**Dataset excerpts**:
▬▬▬▬▬▬▬▬▬▬
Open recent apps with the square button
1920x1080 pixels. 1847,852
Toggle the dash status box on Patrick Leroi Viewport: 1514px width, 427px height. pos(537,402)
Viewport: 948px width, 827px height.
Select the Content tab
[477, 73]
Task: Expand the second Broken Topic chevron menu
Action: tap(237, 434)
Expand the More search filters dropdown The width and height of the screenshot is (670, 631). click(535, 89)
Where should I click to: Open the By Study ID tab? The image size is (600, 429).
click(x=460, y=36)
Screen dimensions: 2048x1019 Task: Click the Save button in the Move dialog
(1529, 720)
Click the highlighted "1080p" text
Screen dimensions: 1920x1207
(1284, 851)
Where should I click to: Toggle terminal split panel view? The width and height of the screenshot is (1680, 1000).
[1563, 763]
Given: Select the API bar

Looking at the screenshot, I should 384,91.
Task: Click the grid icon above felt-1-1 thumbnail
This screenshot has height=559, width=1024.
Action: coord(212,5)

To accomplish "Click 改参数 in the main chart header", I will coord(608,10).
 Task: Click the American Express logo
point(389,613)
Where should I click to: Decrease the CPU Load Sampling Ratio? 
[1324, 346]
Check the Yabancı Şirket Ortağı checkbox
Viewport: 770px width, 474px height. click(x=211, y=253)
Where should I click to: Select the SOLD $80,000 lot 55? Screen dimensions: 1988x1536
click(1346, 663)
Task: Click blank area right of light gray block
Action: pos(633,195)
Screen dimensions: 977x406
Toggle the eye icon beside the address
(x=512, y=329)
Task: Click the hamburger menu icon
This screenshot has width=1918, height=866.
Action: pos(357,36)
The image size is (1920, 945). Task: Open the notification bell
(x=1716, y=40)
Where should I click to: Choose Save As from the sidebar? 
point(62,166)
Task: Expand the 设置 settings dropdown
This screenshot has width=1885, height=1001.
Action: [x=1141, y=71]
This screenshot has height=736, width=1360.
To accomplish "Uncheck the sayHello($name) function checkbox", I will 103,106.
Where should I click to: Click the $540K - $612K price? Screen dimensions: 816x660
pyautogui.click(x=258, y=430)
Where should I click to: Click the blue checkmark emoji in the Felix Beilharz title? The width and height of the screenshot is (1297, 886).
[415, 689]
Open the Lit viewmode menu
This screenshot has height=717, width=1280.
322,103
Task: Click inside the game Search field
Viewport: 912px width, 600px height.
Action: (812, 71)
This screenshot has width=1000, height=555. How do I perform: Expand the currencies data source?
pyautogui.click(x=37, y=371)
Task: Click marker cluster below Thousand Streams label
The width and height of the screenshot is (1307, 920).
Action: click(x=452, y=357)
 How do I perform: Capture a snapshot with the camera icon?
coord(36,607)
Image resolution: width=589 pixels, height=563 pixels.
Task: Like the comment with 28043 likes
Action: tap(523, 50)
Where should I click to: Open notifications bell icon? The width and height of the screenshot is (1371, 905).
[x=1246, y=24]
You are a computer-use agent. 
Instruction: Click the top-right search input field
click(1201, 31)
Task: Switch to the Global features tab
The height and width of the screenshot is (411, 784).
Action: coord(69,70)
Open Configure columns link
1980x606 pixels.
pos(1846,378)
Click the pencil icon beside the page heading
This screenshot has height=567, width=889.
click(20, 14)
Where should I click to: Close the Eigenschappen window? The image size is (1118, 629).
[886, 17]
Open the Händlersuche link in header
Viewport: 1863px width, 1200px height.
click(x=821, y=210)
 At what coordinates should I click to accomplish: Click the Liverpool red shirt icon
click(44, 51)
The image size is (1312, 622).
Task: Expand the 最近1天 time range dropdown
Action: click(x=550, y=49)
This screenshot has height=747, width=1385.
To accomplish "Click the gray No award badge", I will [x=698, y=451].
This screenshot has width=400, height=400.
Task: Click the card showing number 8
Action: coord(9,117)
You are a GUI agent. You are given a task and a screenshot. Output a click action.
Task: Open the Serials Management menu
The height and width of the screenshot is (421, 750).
▬▬▬▬▬▬▬▬▬▬
**What is being asked**:
Output the line holding "Task: Open the Serials Management menu", then every later line through the end of the records above, exactly as given and nothing else.

**Finished exercise**:
Task: Open the Serials Management menu
The height and width of the screenshot is (421, 750).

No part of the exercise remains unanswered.